CD Poker is Top 10 Safe / Another Tennis Betting--Cheating Scandal! / French Tennis Authorities Sue Online Betting Sites Over Tennis Betting Scandals

CD POKER: Top 10 Safe Online Poker Room. To see current rankings, click here.

CD POKER has been stable and well run since its inception. It has become one of the most popular rooms on the iPoker network, still offering relatively loose games with lots of casino players, great sit-and-go jackpots and excellent high-value promotions. For sit-and-go players, CD Poker is a virtual Mecca, hosting one of the widest arrays of tournaments in the online poker world, including the Limitless Jackpot promotion. I have not seen any evidence of serious cheating since I've been monitoring this site. Both collusion and bot play have been well below the industry average, and CD Poker has never appeared on my list of unsafe sites. For my complete review of CD Poker, click here.
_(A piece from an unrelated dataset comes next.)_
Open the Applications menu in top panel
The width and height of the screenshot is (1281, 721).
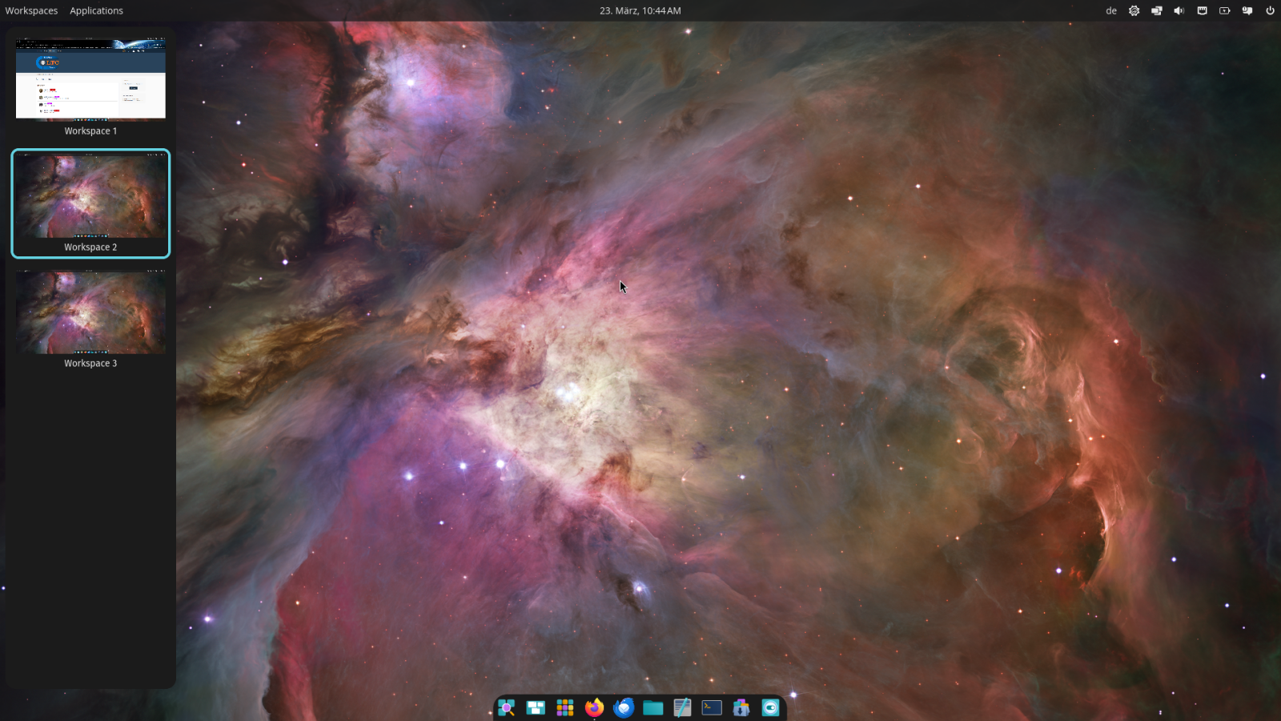pos(96,10)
MORE TENNIS SCANDAL BETTING

For those of you who read Bluff Magazine or follow this blog, you have seen my writings about tennis scandals and the possibility of current and ex-professional tennis players being involved in professional poker cheating, both online and in brick and mortar poker rooms. Yesterday yet another tennis pro was implicated in a betting scandal and suspended and fined. I haven't heard his name come up (yet) in any poker cheating insinuations, but I wouldn't be surprised if it does. The player, Giorgio Galimberti, is strongly suspected of even betting on his own matches, which could only mean he's suspected of throwing those he bet on. This also does not surprise me; after all, he's ranked 1,009 in the world! Not about to win Wimbledon anytime soon! Here's the article:

A day after the ATP Tour suspended Italian player Giorgio Galimberti for betting on the sport, a tour spokesman told ESPN that Galimberti was found to have bet on his own matches 14 times, including once to lose, as part of "combination bets" involving multiple matches. The one time Galimberti backed an opponent, according to the ATP, he hedged his bets, betting for and against himself, and ended up winning the match.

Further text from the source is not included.